Europe drops Visa antitrust probe after interchange agreement

Europe drops Visa antitrust probe after interchange agreement

The EC has abandoned antitrust charges against Visa Europe after reaching a settlement that will see multilateral interchange fees (MIFs) for debit card payments tumble.

In April 2009 the Commission accused Visa of violating antitrust rules over MIFs, which "restrict competition between banks for accepting consumer payment cards without benefiting consumers by contributing to technical and economic progress".

However, it has now closed the investigation after Visa Europe agreed legally binding commitments to cap fees at 0.2% of the value of transactions for debit card cross border transactions and to national debit payments in countries where MIFs are set directly by Visa Europe.

The EC says this represents a reduction of about 60% on average for domestic MIFs and 30% for cross-border fees.

The figure is designed to reflect the application of the "merchant-indifference methodology", which seeks to establish the MIF at a level at which merchants have no preference whether a payment is made with a Visa debit card or with cash.

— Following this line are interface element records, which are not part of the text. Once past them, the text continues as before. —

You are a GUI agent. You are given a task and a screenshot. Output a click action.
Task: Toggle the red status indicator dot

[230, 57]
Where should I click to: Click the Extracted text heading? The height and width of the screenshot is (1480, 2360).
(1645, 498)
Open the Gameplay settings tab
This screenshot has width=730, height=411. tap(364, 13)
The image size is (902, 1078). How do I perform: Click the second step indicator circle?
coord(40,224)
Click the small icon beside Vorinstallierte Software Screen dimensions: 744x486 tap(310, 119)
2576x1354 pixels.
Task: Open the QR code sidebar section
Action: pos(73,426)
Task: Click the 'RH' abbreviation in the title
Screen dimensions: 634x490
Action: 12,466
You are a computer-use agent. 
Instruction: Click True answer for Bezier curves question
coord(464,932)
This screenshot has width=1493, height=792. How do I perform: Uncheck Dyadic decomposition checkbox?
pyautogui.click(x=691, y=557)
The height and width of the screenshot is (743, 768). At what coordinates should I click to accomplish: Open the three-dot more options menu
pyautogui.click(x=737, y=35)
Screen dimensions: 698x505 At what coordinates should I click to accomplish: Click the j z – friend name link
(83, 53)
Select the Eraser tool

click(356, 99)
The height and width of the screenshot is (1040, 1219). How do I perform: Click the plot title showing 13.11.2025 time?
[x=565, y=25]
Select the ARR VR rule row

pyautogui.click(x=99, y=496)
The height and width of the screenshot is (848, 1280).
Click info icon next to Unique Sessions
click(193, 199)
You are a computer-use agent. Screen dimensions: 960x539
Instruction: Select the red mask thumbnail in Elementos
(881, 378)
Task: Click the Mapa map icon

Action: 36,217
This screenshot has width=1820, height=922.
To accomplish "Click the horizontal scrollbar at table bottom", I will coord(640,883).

Joaquín Almunia, Commission VP in charge of competition policy, says: "Lower inter-bank fees will trigger real benefits for merchants and consumers whilst more transparent rules will also improve competition in the cards markets."

Visa Europe President and Chief Executive Peter Ayliffe, CEO, Visa Europe, adds: "The agreed commitments on immediate debit interchange fees and methodology are an important step towards the achievement of Sepa, meeting the recent call from the European Central Bank for such guidance. It will provide much needed legal certainty to all stakeholders and provides a mechanism for a revision to the average 0.2% rate if further data becomes available on the costs of different means of payment, including cash."

Comments: (1)

A Finextra member
A Finextra member 09 December, 2010, 10:17Be the first to give this comment the thumbs up 0 likes

This was inevitable politically given the similar agreement between the European Commission and MasterCard Europe in April 2009.

However, two things are noticeable. First, Visa has not (unlike MasterCard) agreed to change its rules on surcharging. Second, there are no details in the announcement of the so-called "merchant indifference test" studies performed by the central banks of a number of EEA countries. Which countries were covered? What were the studies' methodologies, assumptions and retailer samples? And what were the results, given that all previous studies have shown that cash is less-costly for retailers, especially for low-value transactions?